Consider the following problem:
$L$ is the language of regular expression $00^*11^*$. $DM(L)$ is the language obtained from $L$ by throwing away every even-length string belonging to it and for each odd-length string, removing the middle character. Determine what $DM(L)$ is, and tell whether or not it is regular.
Well, $L$ consists of all strings that have at least one $0$ followed by at least one $1$. After writing down a few strings in $L$ and then constructing $DM(L)$ from those, I came to the conclusion that $DM(L)$ consists of all even-length strings of $0$s and $1$s where all the $0$s precede all the $1$s. So, we either have an even number of $0$s followed by an even number of $1$s, or an odd number of $0$s followed by an odd number of $1$s. Note that the empty string $\epsilon$ is not in $DM(L)$. Therefore, a regular expression for $DM(L)$ is $$00(00)^*11(11)^* + 0(00)^*1(11)^*.$$ The first term of the regex takes care of even numbers of $0$s and $1$s and the second term takes care of odd numbers of both.
But, here's the official solution:
DM(L) is regular.

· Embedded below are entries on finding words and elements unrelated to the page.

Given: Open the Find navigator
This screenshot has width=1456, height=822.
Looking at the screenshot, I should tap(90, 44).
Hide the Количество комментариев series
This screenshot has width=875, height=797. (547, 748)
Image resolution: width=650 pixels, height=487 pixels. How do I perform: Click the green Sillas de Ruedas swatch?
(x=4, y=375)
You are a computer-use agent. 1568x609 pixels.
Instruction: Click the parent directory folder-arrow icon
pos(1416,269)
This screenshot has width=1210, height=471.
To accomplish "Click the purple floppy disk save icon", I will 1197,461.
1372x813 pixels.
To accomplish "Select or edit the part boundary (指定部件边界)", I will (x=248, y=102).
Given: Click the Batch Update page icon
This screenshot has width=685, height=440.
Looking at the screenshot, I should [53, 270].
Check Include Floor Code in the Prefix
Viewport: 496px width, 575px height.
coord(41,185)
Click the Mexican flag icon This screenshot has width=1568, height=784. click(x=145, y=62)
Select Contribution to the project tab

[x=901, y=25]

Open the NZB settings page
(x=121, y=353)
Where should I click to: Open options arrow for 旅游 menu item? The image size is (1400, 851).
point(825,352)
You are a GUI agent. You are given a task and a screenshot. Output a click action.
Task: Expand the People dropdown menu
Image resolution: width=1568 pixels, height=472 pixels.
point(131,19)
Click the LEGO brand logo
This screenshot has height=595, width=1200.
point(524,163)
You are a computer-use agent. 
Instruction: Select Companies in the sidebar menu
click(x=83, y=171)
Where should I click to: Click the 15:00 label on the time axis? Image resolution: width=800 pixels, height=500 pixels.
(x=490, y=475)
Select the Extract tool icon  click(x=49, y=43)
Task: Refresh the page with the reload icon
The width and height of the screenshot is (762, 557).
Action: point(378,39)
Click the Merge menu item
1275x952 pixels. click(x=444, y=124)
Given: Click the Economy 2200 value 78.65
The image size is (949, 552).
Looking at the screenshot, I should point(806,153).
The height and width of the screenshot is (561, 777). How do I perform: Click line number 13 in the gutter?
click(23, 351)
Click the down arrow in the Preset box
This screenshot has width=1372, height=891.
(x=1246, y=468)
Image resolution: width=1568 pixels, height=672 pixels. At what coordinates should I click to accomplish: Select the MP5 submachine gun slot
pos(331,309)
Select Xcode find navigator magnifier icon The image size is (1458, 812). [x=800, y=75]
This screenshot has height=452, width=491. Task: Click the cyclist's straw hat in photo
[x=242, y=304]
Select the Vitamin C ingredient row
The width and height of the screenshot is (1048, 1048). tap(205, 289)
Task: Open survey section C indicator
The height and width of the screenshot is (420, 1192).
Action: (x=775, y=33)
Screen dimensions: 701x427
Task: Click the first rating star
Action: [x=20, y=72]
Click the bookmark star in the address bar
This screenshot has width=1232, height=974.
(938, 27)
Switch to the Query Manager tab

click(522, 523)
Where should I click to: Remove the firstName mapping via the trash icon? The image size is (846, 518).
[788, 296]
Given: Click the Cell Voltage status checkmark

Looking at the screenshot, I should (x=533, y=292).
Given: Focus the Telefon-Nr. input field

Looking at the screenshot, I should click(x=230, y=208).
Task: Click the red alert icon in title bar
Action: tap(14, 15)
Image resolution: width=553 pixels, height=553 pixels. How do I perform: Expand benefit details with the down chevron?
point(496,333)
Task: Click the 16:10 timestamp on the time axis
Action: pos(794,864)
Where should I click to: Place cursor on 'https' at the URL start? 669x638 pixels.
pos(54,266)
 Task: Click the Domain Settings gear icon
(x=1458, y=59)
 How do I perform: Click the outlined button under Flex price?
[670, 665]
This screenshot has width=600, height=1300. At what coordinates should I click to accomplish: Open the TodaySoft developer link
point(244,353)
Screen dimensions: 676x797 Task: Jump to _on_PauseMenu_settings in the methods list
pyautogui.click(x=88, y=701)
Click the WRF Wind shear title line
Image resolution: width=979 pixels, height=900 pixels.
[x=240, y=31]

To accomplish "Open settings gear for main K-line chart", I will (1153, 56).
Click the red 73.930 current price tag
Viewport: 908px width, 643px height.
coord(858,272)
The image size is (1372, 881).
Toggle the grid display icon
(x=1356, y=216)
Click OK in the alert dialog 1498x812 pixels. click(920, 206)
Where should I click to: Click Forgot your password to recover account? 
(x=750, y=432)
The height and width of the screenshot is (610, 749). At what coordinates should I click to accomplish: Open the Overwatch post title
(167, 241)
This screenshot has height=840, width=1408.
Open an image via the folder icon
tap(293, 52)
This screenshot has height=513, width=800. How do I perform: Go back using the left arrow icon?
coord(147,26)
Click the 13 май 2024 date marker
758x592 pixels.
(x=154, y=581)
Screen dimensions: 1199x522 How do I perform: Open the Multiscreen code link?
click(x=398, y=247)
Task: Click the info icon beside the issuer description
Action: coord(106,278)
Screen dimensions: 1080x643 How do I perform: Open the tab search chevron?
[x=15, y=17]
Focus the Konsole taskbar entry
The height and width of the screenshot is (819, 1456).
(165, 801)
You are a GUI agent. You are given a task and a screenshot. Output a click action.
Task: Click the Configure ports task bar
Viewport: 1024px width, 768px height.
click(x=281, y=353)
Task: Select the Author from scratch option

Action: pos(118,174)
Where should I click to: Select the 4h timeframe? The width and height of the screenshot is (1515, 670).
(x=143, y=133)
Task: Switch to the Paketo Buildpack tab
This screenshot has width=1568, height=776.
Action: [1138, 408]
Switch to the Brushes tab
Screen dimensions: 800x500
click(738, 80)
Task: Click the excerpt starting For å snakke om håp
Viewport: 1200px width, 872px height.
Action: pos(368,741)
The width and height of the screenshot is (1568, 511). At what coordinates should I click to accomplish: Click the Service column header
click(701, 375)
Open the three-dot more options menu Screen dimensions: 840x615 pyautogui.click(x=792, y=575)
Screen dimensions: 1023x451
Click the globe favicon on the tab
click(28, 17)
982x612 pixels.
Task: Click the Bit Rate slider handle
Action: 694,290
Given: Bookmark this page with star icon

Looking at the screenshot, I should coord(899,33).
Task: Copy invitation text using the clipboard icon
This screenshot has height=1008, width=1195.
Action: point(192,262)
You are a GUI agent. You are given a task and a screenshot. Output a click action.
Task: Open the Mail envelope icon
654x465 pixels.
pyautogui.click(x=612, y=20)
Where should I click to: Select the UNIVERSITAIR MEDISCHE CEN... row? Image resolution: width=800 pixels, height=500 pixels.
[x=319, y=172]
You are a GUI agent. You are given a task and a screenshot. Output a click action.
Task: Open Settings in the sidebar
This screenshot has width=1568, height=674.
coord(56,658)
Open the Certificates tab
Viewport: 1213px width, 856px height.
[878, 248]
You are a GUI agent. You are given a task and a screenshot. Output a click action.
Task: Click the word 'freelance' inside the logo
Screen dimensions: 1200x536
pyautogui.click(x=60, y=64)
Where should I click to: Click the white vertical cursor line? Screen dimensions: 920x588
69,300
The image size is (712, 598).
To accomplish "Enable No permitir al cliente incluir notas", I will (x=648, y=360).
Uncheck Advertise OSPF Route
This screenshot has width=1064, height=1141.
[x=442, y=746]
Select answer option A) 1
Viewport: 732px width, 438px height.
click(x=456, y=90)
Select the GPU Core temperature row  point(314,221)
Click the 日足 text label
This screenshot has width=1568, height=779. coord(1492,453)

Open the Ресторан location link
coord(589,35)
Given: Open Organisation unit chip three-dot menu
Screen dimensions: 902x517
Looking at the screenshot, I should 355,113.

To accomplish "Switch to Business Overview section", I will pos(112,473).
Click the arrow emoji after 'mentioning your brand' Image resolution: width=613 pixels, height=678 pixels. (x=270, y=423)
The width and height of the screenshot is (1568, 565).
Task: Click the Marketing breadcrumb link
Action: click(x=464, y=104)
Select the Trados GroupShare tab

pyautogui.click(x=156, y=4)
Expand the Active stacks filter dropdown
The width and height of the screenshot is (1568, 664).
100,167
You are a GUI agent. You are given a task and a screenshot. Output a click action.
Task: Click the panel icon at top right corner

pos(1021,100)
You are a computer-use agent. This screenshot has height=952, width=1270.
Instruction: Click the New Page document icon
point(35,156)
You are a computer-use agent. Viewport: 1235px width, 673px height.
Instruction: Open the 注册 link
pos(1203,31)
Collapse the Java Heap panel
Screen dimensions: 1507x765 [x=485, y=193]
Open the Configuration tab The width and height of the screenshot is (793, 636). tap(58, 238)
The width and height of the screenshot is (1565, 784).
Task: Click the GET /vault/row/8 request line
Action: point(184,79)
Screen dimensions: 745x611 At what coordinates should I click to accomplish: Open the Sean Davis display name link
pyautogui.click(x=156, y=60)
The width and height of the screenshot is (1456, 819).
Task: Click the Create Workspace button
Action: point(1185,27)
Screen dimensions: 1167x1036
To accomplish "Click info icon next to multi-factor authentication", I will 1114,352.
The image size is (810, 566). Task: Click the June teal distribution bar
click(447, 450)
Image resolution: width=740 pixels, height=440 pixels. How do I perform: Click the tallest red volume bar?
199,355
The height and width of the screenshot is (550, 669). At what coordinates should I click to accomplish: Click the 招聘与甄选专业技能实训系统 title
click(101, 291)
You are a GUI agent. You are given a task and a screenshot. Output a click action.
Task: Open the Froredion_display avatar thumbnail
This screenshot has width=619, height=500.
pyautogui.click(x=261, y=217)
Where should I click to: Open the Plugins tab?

L consists of all strings of at least one 0 followed by at least one 1. Any even-length string in 00*11* can be constructed by deleting the middle character from a string in L. A regular expression for DM(L) can be written $00(00)^*(11)^* + (00)^*11(11)^* + 0(00)^*1(11)^*$. Note that this expression guarantees not only that the string will be in 0*1*, but that its length is even --- i.e., either even numbers of 0's and of 1's (the first two terms) or odd numbers of both (the third term).
My issue with the official solution is that it permits the strings $00$ and $11$ to be in $DM(L)$, but that is not possible since all strings in $DM(L)$ must have at least one $0$ and at least one $1$. So, what is the correct regular expression for $DM(L)$?